Material provided:
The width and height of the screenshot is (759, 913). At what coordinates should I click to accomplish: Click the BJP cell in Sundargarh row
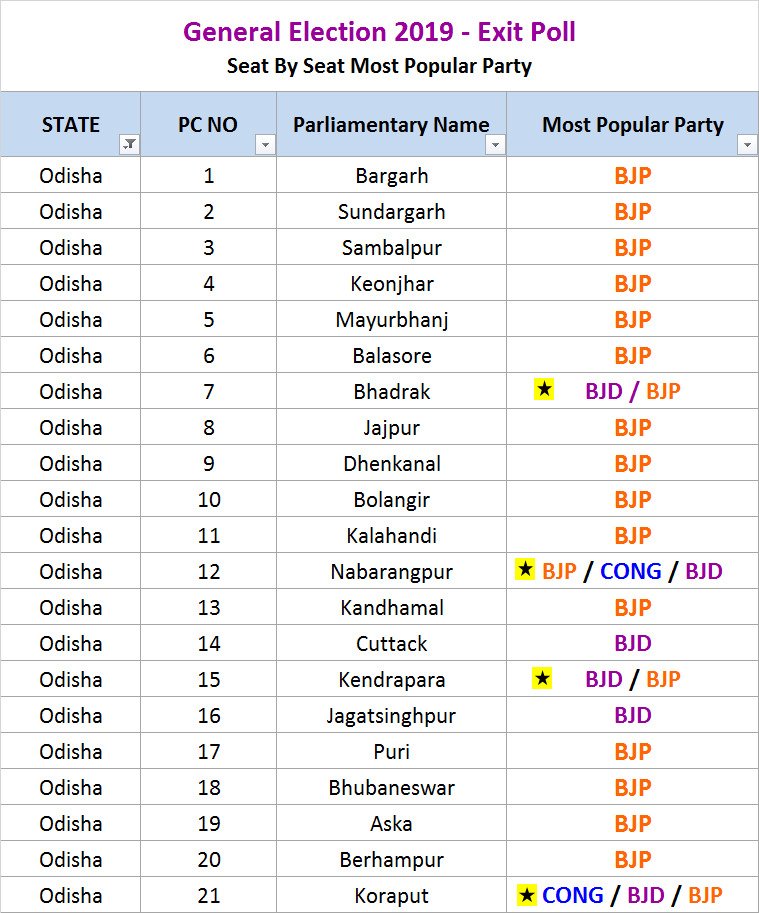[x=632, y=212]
* * *
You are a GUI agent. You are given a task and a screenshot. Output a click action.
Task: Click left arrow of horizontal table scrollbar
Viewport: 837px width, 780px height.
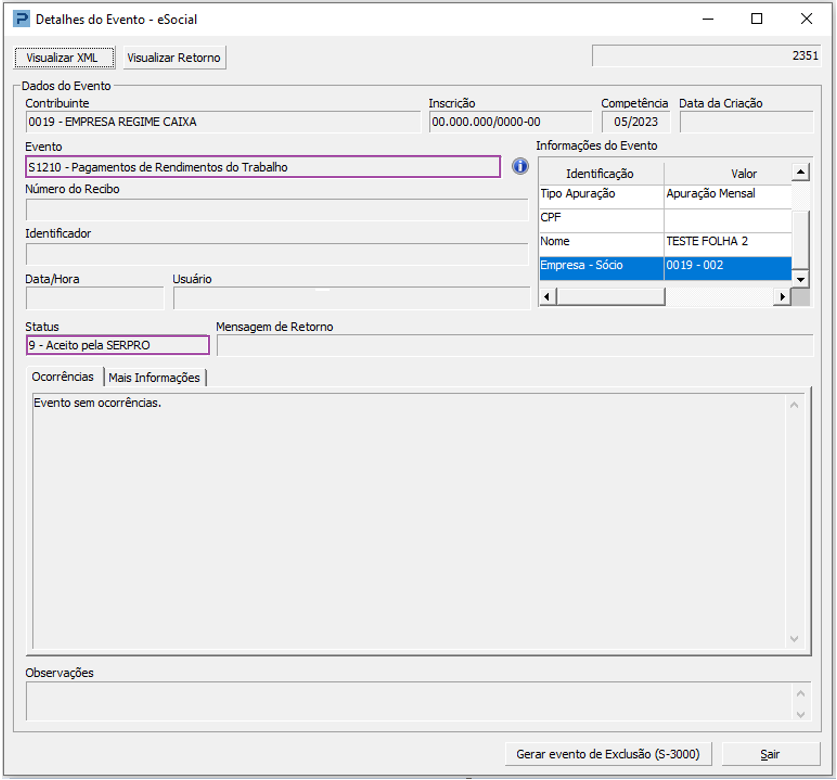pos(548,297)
---
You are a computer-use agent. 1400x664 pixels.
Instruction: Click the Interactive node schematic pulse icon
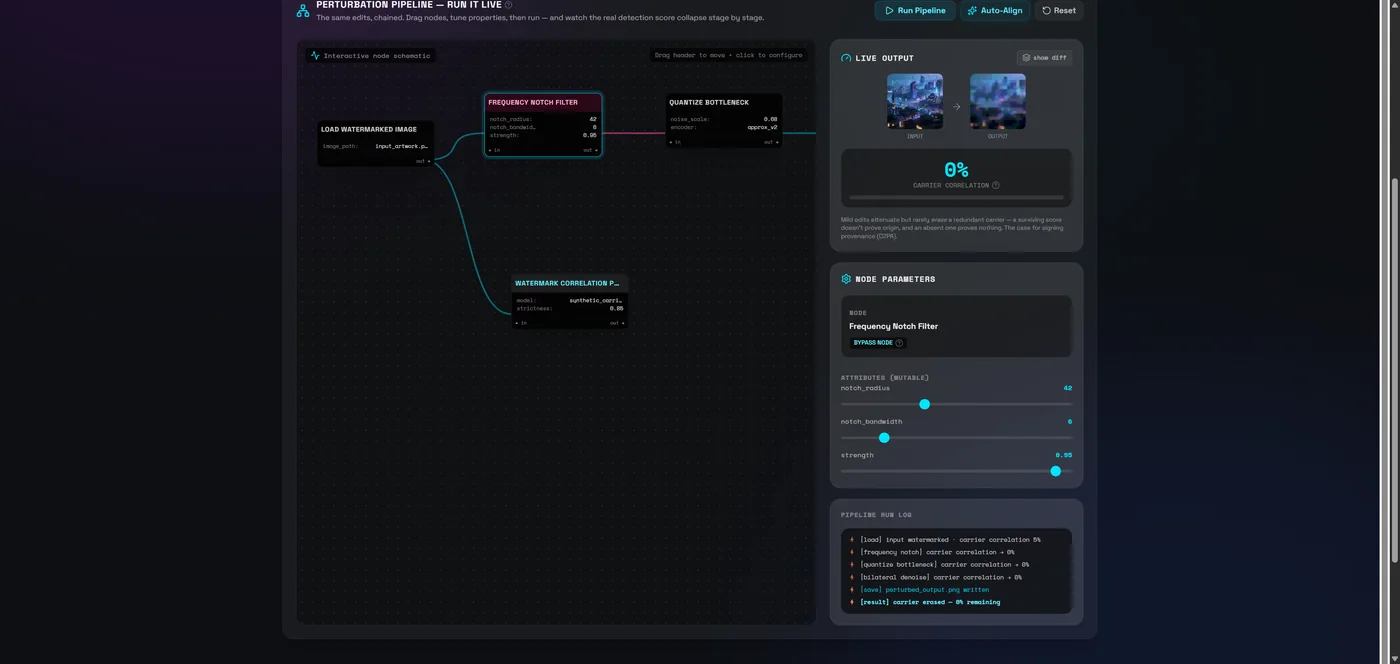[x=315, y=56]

Required task:
Present the material starting at the line containing "You are a GUI" and ending at the line containing "pos(548,297)" as a JSON list of strings, one per line, with blank lines left out. Omit the pictures.

Response:
[
  "You are a GUI agent. You are given a task and a screenshot. Output a click action.",
  "Task: Click left arrow of horizontal table scrollbar",
  "Viewport: 837px width, 780px height.",
  "pos(548,297)"
]